The whole listing below must be printed again exactly, images excluded.

BEGIN

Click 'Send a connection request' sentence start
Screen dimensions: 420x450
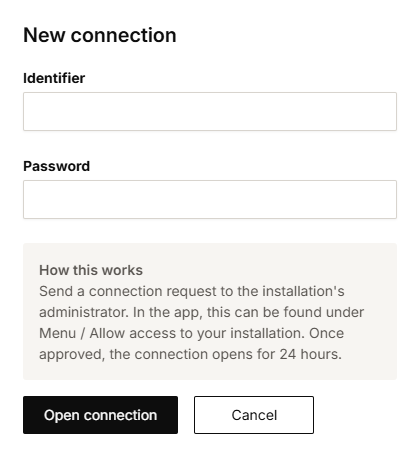(x=128, y=291)
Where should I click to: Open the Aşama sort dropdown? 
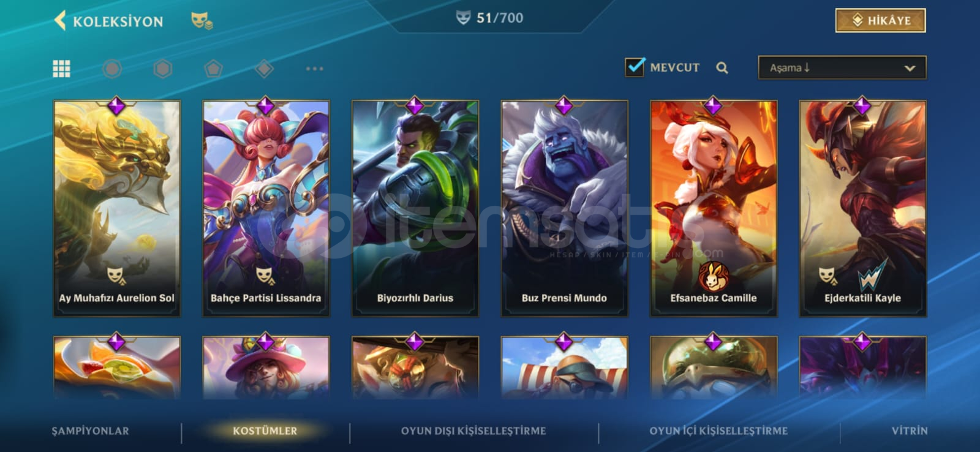click(x=842, y=68)
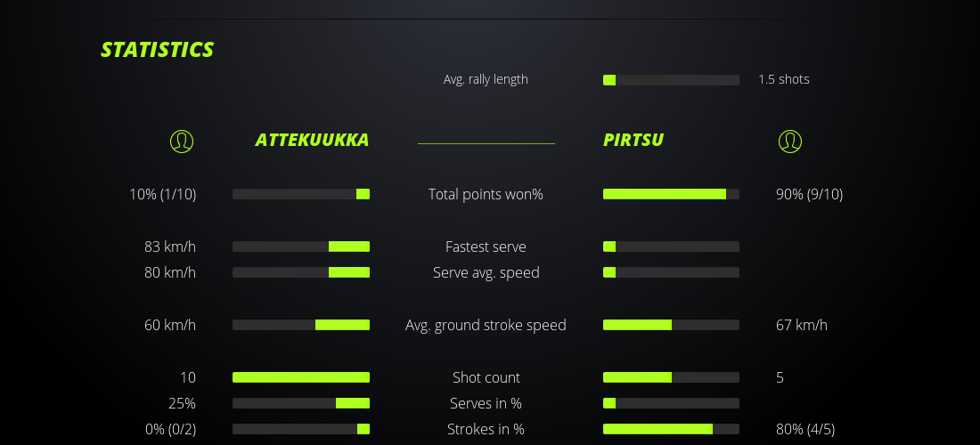
Task: Click the 1.5 shots rally value
Action: click(784, 79)
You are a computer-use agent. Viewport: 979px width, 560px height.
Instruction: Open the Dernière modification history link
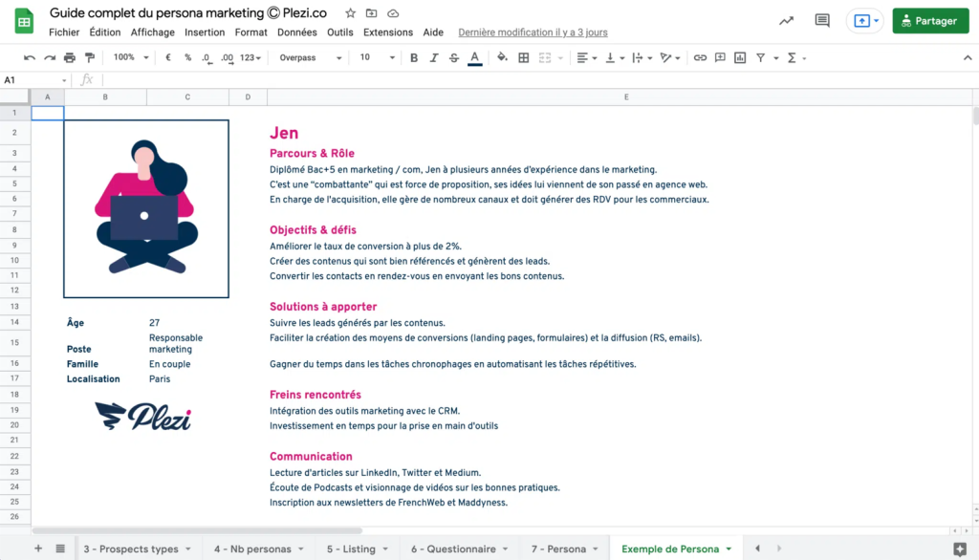[x=533, y=32]
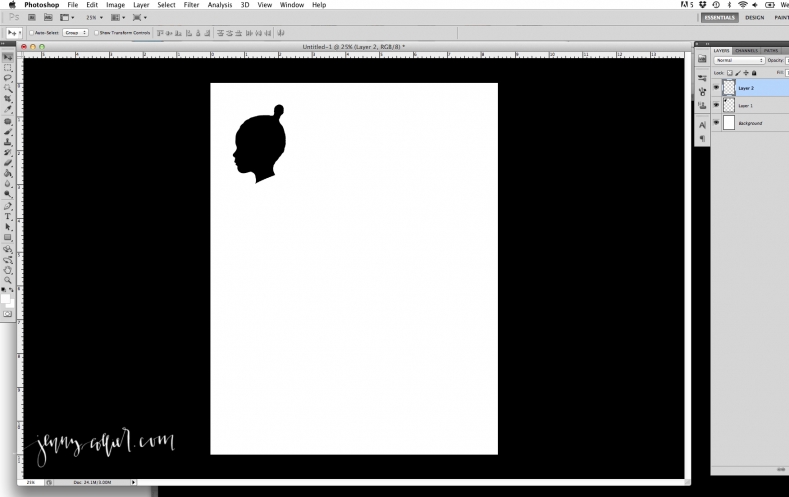This screenshot has height=497, width=789.
Task: Check Show Transform Controls
Action: tap(96, 32)
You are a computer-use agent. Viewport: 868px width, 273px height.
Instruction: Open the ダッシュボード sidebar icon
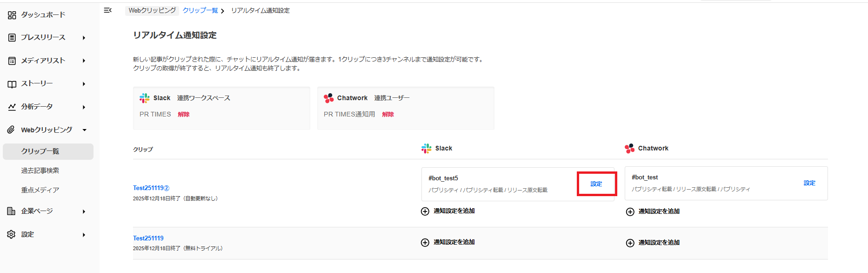[x=12, y=14]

END

◆ Task response:
Click 'Send a connection request' sentence start
Screen dimensions: 420x450
(x=128, y=291)
Where should I click to: Open the Aşama sort dropdown? 
click(x=842, y=68)
Task: Click the 1.5 shots rally value
Action: click(784, 79)
You are a computer-use agent. Viewport: 979px width, 560px height.
Instruction: Open the Dernière modification history link
[x=533, y=32]
This screenshot has height=497, width=789.
Task: Check Show Transform Controls
Action: tap(96, 32)
You are a computer-use agent. Viewport: 868px width, 273px height.
Instruction: Open the ダッシュボード sidebar icon
[x=12, y=14]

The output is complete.